• Required action
Find the line with "[Facebook] (675, 18)" in the entries below. Repeat it, every following line, and the line with "Developer skills [button] (270, 108)", exactly and with nothing added.

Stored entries
....................

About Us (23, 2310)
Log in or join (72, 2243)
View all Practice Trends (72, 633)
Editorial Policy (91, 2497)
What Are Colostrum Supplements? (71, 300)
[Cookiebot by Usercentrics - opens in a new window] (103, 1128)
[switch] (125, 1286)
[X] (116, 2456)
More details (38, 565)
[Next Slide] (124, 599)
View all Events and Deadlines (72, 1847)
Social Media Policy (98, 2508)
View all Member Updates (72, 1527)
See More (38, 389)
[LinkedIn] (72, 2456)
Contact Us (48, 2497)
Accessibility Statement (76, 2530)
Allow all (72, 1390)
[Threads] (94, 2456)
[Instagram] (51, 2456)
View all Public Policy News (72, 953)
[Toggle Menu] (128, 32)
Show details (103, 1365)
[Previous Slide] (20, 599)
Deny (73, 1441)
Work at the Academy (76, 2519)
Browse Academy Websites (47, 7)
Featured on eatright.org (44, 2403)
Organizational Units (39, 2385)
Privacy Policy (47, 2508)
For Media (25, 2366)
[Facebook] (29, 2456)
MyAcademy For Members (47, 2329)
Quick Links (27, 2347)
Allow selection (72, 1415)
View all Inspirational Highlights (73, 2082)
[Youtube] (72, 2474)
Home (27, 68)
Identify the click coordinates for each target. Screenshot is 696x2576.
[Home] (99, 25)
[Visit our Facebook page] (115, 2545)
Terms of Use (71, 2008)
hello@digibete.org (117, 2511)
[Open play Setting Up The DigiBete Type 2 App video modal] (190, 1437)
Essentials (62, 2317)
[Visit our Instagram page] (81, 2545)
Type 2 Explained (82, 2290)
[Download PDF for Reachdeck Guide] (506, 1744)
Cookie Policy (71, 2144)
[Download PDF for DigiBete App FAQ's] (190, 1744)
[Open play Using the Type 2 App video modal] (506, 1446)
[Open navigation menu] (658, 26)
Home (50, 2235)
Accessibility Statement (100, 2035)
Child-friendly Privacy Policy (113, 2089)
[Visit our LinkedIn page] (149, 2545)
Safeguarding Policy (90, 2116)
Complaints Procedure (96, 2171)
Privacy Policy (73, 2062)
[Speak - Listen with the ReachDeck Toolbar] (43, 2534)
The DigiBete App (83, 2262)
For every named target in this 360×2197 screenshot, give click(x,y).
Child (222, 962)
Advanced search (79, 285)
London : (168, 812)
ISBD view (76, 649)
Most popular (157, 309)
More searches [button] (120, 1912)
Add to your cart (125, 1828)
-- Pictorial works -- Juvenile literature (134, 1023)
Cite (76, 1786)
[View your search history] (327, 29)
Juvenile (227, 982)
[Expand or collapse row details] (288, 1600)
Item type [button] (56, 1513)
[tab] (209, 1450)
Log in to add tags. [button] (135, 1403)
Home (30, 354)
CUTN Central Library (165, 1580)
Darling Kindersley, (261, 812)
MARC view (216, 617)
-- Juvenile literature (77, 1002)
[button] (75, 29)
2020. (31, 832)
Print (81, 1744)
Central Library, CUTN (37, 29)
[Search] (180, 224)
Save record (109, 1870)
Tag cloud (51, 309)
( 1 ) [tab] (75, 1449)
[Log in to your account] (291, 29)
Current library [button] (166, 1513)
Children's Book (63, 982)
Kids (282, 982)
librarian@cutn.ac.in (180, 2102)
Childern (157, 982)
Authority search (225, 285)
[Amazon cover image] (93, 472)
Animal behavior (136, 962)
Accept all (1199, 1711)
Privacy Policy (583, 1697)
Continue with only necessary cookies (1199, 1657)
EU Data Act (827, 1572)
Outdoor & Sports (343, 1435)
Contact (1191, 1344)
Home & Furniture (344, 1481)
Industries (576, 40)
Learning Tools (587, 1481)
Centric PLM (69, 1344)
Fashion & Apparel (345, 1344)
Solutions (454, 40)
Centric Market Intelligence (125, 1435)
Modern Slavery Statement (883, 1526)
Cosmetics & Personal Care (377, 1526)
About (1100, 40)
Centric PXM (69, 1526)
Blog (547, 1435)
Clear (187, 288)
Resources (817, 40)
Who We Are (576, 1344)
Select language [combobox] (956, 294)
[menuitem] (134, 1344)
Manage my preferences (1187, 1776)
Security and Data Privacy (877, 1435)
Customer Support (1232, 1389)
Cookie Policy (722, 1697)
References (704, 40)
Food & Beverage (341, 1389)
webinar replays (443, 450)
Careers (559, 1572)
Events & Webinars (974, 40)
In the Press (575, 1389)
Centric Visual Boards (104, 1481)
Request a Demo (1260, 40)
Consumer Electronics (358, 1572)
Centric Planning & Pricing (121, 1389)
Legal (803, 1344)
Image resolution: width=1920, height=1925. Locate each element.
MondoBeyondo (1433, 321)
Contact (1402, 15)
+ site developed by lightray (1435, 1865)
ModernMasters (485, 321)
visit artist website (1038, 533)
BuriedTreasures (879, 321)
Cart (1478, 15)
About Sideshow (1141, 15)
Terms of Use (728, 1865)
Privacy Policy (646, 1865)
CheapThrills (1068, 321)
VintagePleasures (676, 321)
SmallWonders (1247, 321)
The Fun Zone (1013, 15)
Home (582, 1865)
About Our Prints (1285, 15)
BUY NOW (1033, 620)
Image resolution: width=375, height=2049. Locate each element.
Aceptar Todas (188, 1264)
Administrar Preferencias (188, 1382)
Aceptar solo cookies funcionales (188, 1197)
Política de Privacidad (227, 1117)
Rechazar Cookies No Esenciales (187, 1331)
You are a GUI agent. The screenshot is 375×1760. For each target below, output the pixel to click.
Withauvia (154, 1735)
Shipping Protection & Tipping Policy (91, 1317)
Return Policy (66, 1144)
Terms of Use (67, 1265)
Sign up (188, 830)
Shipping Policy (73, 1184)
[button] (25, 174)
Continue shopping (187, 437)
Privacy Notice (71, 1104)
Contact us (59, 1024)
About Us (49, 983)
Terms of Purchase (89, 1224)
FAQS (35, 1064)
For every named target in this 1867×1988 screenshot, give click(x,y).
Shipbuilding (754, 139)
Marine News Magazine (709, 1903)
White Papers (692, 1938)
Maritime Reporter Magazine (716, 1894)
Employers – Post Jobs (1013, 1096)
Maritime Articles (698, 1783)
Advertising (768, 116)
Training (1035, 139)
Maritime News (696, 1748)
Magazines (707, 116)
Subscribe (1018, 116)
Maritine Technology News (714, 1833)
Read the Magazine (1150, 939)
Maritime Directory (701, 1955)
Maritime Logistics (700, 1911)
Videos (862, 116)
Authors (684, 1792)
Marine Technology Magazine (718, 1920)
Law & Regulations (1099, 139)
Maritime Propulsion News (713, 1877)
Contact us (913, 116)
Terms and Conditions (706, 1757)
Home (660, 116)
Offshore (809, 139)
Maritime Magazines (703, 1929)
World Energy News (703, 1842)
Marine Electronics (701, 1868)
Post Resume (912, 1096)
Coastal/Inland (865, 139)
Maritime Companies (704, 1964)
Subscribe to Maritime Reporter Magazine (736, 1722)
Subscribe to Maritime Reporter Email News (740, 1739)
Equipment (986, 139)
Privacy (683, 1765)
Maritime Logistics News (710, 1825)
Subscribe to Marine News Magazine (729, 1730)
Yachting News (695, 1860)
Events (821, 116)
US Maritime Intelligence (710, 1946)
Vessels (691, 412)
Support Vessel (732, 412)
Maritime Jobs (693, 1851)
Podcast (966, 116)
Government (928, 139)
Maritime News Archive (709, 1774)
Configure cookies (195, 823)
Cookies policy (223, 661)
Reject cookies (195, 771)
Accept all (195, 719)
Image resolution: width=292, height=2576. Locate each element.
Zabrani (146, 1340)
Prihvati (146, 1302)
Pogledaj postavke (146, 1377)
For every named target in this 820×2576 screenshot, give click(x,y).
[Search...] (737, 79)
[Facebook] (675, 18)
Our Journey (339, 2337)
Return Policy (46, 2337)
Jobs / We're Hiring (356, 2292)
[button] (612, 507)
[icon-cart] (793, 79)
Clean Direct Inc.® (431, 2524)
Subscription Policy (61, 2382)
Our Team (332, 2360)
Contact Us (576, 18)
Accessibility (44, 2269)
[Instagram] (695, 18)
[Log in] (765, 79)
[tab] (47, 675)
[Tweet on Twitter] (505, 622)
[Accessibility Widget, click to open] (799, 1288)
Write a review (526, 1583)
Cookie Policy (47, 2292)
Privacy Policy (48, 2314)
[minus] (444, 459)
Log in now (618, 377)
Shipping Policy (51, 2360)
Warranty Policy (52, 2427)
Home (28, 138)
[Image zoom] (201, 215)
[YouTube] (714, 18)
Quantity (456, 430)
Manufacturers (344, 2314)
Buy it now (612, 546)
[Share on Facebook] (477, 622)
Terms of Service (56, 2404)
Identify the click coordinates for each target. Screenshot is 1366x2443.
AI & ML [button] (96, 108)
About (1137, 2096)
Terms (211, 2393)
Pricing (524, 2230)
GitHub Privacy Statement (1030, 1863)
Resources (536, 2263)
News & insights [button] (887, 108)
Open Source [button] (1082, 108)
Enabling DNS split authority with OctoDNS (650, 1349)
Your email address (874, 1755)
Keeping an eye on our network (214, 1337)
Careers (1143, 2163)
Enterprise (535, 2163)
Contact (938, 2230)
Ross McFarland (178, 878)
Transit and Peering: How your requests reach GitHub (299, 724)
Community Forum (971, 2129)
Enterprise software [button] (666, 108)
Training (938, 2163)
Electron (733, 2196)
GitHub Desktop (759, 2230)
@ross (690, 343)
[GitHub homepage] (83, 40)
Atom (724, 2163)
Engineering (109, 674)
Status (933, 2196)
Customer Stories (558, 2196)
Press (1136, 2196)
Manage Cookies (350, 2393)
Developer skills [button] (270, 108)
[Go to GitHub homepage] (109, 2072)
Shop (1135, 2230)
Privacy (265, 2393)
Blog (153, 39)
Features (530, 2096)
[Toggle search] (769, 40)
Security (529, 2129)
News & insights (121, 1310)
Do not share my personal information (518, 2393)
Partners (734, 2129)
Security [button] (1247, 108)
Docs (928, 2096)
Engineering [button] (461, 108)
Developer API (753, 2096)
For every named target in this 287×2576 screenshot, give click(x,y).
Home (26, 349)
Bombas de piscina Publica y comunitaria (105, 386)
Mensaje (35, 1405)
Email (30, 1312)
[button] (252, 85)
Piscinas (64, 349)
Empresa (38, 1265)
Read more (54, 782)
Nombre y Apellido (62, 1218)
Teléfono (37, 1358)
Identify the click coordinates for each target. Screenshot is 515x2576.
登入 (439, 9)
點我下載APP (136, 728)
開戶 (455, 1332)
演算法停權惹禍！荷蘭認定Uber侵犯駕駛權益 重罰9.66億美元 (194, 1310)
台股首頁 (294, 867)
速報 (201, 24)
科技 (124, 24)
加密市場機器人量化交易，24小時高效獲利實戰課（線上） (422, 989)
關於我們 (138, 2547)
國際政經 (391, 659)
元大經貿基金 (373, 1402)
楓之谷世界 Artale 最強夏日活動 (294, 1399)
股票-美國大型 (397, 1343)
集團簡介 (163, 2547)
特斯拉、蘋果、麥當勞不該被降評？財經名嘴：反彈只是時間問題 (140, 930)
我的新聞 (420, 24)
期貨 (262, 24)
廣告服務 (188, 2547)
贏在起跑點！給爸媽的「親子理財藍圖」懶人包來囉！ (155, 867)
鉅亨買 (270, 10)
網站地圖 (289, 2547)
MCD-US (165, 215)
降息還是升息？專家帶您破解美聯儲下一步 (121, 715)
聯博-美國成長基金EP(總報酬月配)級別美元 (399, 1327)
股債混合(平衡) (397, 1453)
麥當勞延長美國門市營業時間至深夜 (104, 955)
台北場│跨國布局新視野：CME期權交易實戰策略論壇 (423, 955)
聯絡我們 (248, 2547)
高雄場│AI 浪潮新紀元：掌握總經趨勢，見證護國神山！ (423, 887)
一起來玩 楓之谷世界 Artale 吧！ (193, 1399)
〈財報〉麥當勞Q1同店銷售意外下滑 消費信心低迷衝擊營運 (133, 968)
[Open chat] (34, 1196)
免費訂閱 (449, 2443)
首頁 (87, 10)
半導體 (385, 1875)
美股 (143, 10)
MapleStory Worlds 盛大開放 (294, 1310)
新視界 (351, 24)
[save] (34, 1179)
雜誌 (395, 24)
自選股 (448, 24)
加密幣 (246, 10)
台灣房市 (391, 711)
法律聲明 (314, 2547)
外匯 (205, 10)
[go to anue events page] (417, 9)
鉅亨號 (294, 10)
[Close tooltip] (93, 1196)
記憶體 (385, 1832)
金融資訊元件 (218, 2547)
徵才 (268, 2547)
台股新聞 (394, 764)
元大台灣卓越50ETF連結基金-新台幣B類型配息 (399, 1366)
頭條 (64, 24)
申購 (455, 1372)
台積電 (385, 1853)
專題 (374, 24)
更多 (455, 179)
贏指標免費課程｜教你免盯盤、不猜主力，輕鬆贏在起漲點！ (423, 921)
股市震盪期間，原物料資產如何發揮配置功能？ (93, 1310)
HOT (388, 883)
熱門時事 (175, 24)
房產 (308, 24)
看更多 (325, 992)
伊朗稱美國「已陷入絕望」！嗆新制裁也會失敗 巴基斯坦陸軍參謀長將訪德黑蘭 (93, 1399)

....................

• Task answer
[Facebook] (675, 18)
Our Journey (339, 2337)
Return Policy (46, 2337)
Jobs / We're Hiring (356, 2292)
[button] (612, 507)
[icon-cart] (793, 79)
Clean Direct Inc.® (431, 2524)
Subscription Policy (61, 2382)
Our Team (332, 2360)
Contact Us (576, 18)
Accessibility (44, 2269)
[Instagram] (695, 18)
[Log in] (765, 79)
[tab] (47, 675)
[Tweet on Twitter] (505, 622)
[Accessibility Widget, click to open] (799, 1288)
Write a review (526, 1583)
Cookie Policy (47, 2292)
Privacy Policy (48, 2314)
[minus] (444, 459)
Log in now (618, 377)
Shipping Policy (51, 2360)
Warranty Policy (52, 2427)
Home (28, 138)
[Image zoom] (201, 215)
[YouTube] (714, 18)
Quantity (456, 430)
Manufacturers (344, 2314)
Buy it now (612, 546)
[Share on Facebook] (477, 622)
Terms of Service (56, 2404)
Identify the click coordinates for each target. Screenshot is 1366x2443.
AI & ML [button] (96, 108)
About (1137, 2096)
Terms (211, 2393)
Pricing (524, 2230)
GitHub Privacy Statement (1030, 1863)
Resources (536, 2263)
News & insights [button] (887, 108)
Open Source [button] (1082, 108)
Enabling DNS split authority with OctoDNS (650, 1349)
Your email address (874, 1755)
Keeping an eye on our network (214, 1337)
Careers (1143, 2163)
Enterprise (535, 2163)
Contact (938, 2230)
Ross McFarland (178, 878)
Transit and Peering: How your requests reach GitHub (299, 724)
Community Forum (971, 2129)
Enterprise software [button] (666, 108)
Training (938, 2163)
Electron (733, 2196)
GitHub Desktop (759, 2230)
@ross (690, 343)
[GitHub homepage] (83, 40)
Atom (724, 2163)
Engineering (109, 674)
Status (933, 2196)
Customer Stories (558, 2196)
Press (1136, 2196)
Manage Cookies (350, 2393)
Developer skills [button] (270, 108)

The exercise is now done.